DATASET RECORDS:
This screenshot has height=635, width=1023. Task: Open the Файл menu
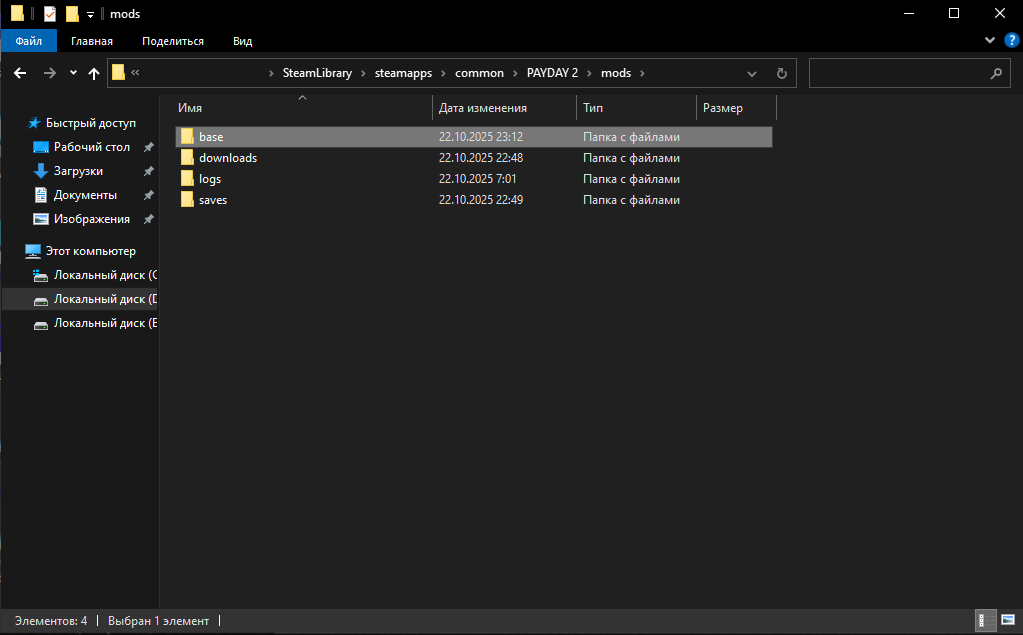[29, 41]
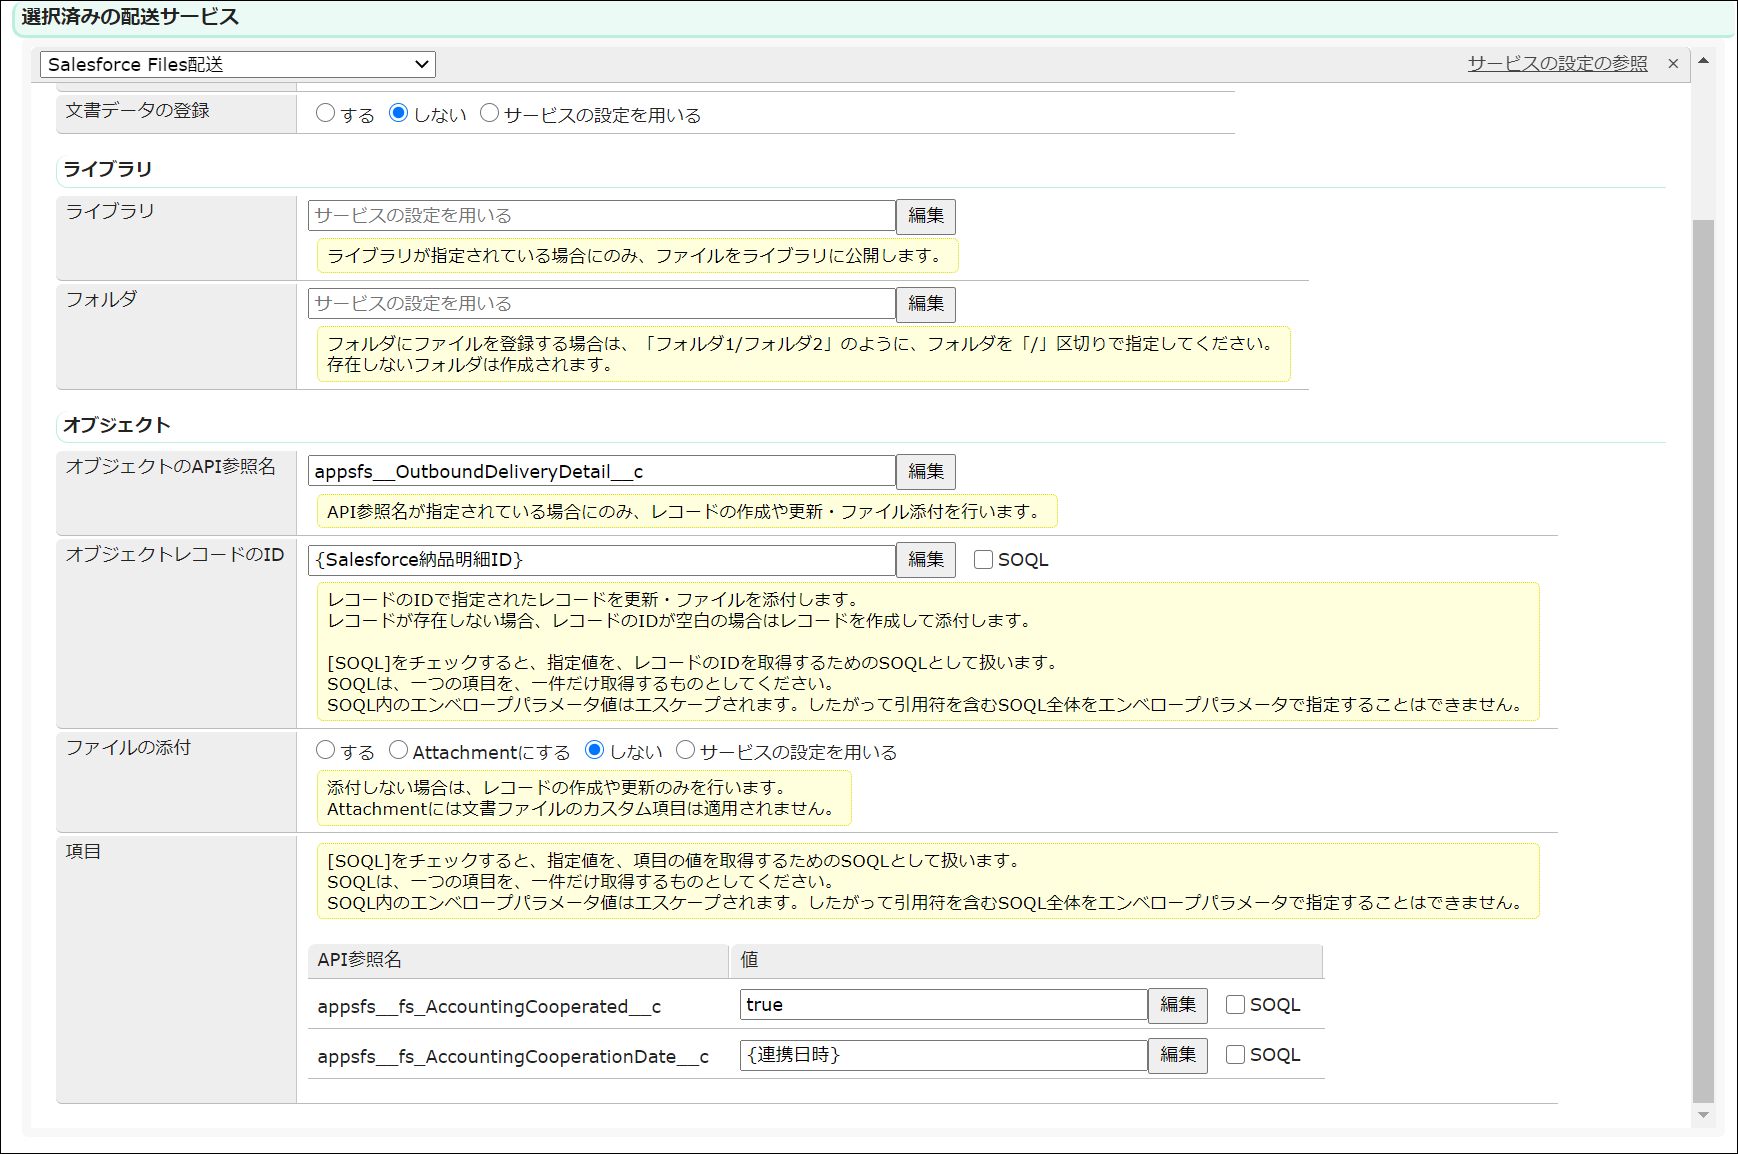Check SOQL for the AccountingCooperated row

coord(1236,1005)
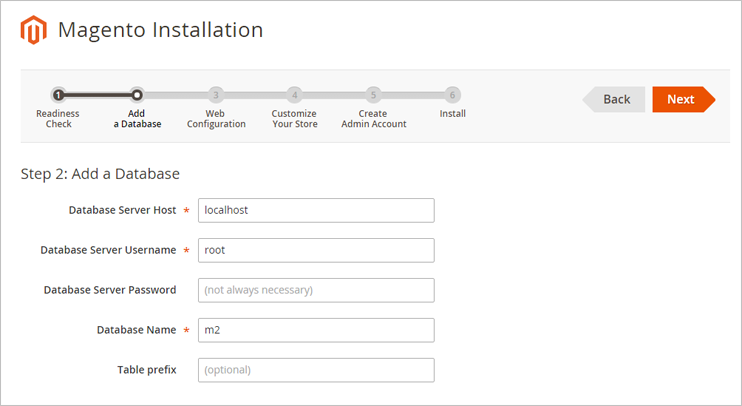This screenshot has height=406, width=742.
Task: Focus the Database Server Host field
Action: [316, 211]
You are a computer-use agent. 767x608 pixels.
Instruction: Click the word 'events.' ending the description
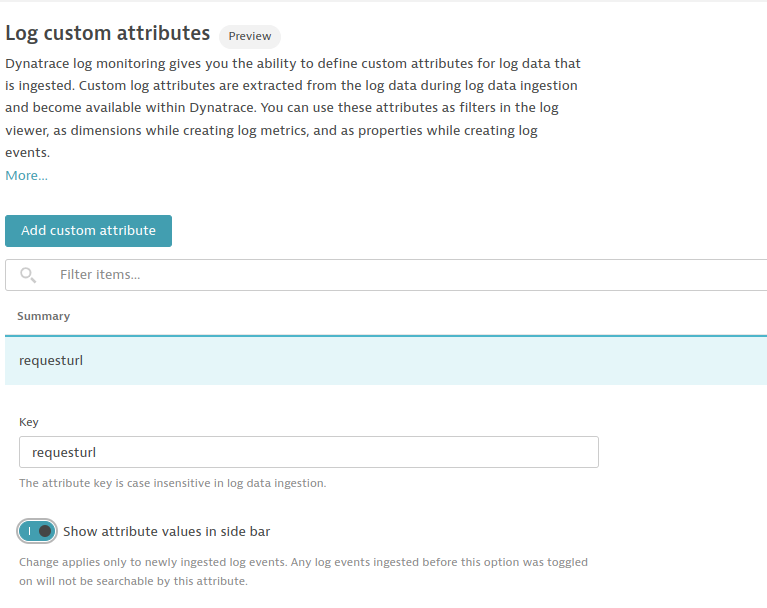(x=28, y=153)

EXERCISE:
The lines to repeat start at the one holding "Instruction: Click the" and run through the last line of the records above; write them out exactly, both ends included, but not the pictures.

RESULT FOR THIS TASK:
Instruction: Click the word 'events.' ending the description
(x=28, y=153)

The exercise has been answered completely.